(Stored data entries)
========================================================================
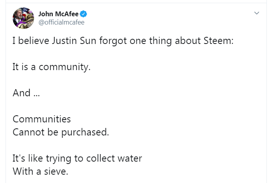Click the word "believe" in first line
Viewport: 270px width, 183px height.
tap(34, 41)
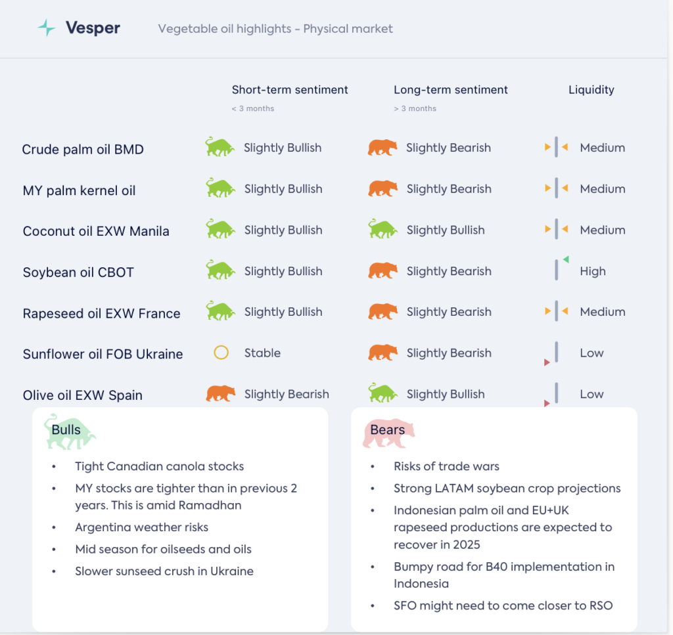Image resolution: width=673 pixels, height=635 pixels.
Task: Click the Risks of trade wars bullet
Action: (446, 467)
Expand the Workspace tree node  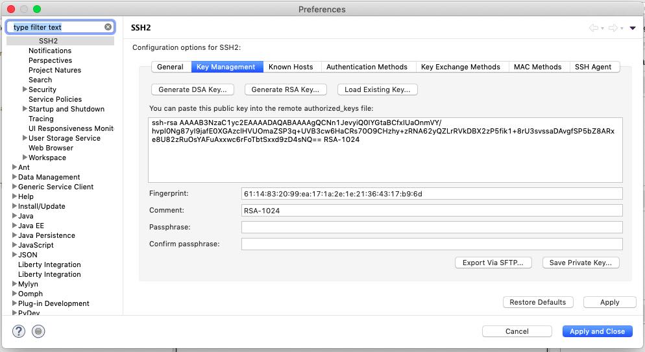(25, 158)
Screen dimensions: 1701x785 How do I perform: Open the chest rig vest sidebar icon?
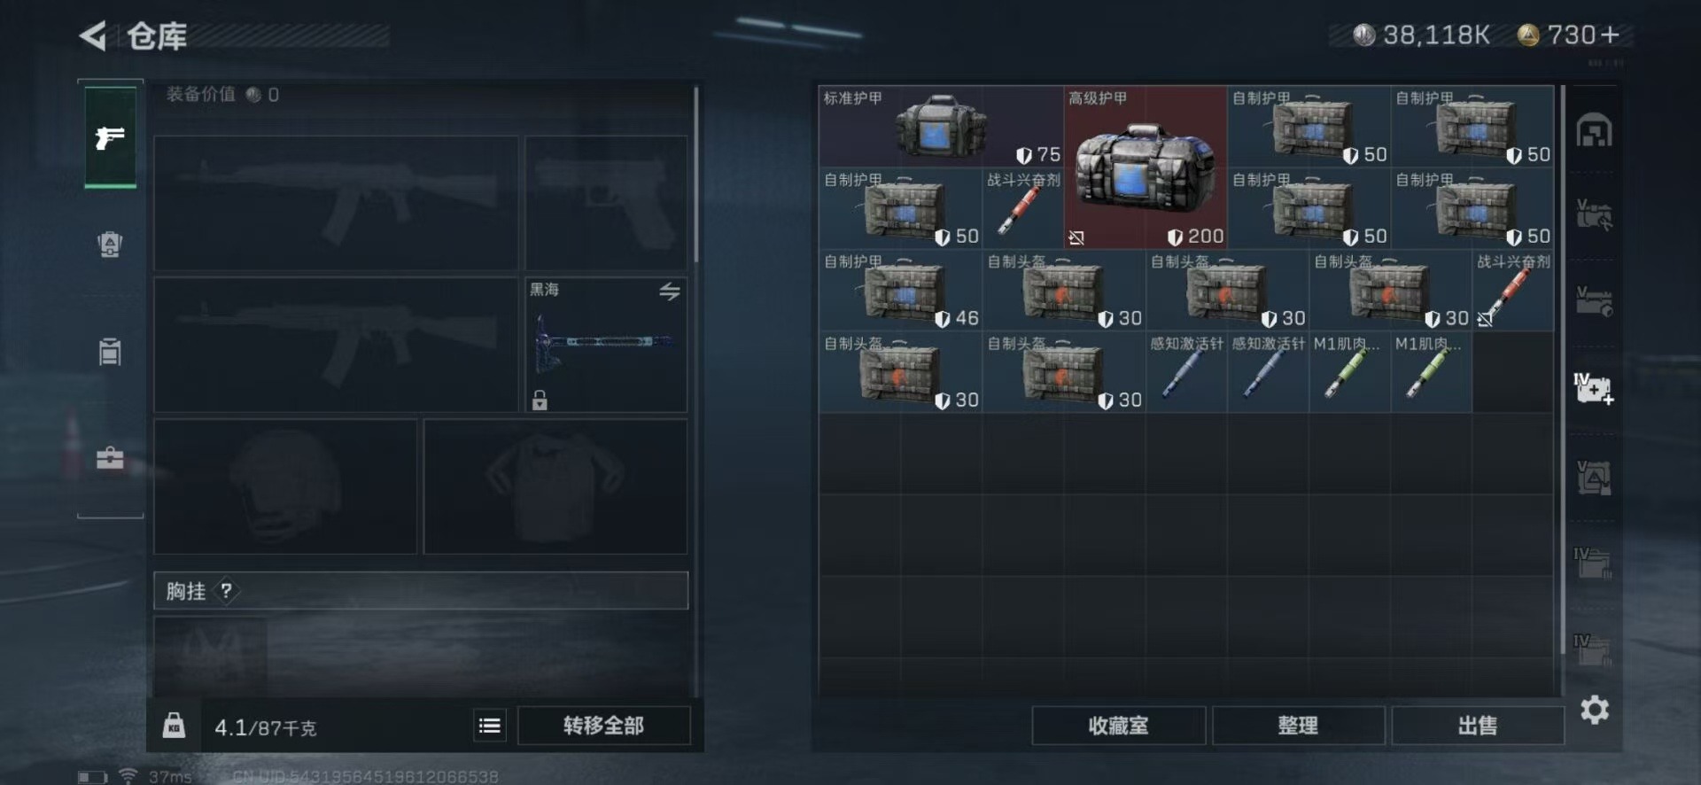pos(110,352)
========================================================================
Exercise goal - Output exactly the lines from the one containing "Screen dimensions: 1701x785" through the last line of the records above, both included, leaving out any pictures.

Output for this task -
Screen dimensions: 1701x785 How do I perform: Open the chest rig vest sidebar icon?
pos(110,352)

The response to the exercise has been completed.